The Portland Press Herald is seeking to unseal records in a high-profile court case involving a political operative who was fined by Maine’s ethics commission for failing to disclose the creators of a website that attacked a gubernatorial candidate.

The newspaper is requesting that the public be given access to documents and hundreds of emails that have been subpoenaed by attorneys working for former gubernatorial candidate Eliot Cutler. The newspaper is also requesting that all motions, legal arguments and statements that are now under seal be made public.

Cutler’s attorneys have the documents, but an attorney for Thom Rhoads, the husband of Rosa Scarcelli, another 2010 gubernatorial candidate, has filed a motion seeking to keep them confidential during the discovery phase of the lawsuit.

Many of the documents and emails involve Rhoads and communications within the Scarcelli campaign.

The newspaper filed a memo Tuesday requesting that U.S. Magistrate Judge Margaret Kravchuk deny motions for confidentiality by Rhoads and make public all sealed documents. It is also seeking intervenor status in the case.

The Cutler Files website, which no longer exists, was highly critical of Cutler during last year’s general election. At the time, it was anonymous. Under legal pressure from Cutler, Dennis Bailey, a veteran political consultant, later admitted to creating the site, and Rhoads admitted that he provided the site with research on Cutler.

The Maine Commission on Governmental Ethics and Election Practices fined Bailey $200 for failing to disclose the names of people behind the website.
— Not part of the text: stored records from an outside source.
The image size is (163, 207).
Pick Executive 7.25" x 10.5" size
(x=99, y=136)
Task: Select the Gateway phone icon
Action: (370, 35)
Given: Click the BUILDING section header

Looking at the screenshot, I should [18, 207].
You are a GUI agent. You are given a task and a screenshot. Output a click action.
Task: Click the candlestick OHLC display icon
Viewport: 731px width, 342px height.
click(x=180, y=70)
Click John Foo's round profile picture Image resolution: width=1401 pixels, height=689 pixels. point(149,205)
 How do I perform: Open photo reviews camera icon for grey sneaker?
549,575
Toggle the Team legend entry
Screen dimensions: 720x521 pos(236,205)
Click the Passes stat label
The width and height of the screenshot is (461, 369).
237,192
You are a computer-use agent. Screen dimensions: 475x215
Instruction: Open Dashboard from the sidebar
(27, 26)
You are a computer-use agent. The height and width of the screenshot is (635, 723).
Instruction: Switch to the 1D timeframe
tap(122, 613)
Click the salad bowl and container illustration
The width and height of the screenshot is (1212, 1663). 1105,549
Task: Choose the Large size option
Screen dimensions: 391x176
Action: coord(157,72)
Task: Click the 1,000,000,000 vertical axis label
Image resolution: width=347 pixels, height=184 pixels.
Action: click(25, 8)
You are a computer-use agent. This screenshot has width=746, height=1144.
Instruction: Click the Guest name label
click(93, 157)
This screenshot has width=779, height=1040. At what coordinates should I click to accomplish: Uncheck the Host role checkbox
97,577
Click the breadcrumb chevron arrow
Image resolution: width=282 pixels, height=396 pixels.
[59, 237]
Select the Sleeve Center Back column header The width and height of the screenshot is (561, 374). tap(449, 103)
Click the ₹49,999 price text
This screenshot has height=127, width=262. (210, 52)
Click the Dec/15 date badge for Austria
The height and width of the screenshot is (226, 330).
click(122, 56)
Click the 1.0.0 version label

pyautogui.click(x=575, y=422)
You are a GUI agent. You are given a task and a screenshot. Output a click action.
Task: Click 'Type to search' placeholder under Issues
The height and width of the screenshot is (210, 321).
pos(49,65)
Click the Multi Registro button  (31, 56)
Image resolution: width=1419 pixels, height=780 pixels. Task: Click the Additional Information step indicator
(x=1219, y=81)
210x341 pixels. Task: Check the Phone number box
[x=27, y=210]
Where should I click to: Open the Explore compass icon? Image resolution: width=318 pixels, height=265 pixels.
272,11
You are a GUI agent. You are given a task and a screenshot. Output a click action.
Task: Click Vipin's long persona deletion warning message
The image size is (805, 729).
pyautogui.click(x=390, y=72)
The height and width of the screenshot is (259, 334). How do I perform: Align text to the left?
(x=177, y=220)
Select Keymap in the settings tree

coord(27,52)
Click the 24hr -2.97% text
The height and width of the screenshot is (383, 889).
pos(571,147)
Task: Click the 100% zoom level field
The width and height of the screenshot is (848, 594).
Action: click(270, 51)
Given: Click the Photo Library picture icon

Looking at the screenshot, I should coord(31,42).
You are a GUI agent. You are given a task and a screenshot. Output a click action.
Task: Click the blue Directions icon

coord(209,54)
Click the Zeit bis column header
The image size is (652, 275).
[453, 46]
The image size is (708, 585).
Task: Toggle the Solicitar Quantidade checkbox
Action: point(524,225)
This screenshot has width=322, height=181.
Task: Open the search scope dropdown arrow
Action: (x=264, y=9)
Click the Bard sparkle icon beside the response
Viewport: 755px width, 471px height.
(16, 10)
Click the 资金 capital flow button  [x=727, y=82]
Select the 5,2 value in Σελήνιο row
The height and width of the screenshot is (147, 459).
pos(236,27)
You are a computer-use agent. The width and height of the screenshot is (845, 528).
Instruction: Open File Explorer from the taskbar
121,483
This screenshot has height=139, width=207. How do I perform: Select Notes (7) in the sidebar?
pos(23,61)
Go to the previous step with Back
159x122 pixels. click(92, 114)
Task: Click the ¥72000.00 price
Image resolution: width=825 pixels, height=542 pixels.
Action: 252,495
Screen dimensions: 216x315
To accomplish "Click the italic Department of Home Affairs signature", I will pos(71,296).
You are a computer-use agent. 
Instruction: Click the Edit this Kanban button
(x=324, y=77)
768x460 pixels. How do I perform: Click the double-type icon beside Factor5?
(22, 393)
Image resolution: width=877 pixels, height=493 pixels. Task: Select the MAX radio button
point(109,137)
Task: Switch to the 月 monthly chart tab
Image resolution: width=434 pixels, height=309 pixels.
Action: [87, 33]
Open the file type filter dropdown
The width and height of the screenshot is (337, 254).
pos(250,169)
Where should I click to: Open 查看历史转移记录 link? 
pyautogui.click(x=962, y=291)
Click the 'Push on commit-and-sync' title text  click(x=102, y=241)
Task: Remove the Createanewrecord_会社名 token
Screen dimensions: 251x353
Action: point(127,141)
Bailey appealed the fine. In March, he filed a lawsuit contending that the state violated his rights because anonymous speech is protected by the First Amendment. The Civil Liberties Union of Maine is providing legal assistance to Bailey.

Jonathan Piper, an attorney for the Press Herald, argued in his letter to the court that and open and public court system is a hallmark of the justice system, even the most mundane cases involving private citizens. This case, by contrast, involves high-profile public figures and the subject is state election law

Piper urged the court to “reject the attempt by some of the parties to this litigation to cloak large swaths of this case in secrecy.”

Jamie Wagner, Rhoads’ attorney, could not be reached for comment Tuesday. Bailey’s attorney, John Paterson, said in an interview that the newspaper’s involvement in the case is “troubling.”

The case is in its pretrial, fact-gathering phase, he said, and the documents in question have yet to be used by either side as part of a legal argument in court. Many of the documents are completely unrelated to the case, he said.

“We’re simply seeking to protect these documents in the interest of avoiding embarrassment to people who are not a party to this lawsuit,” he said.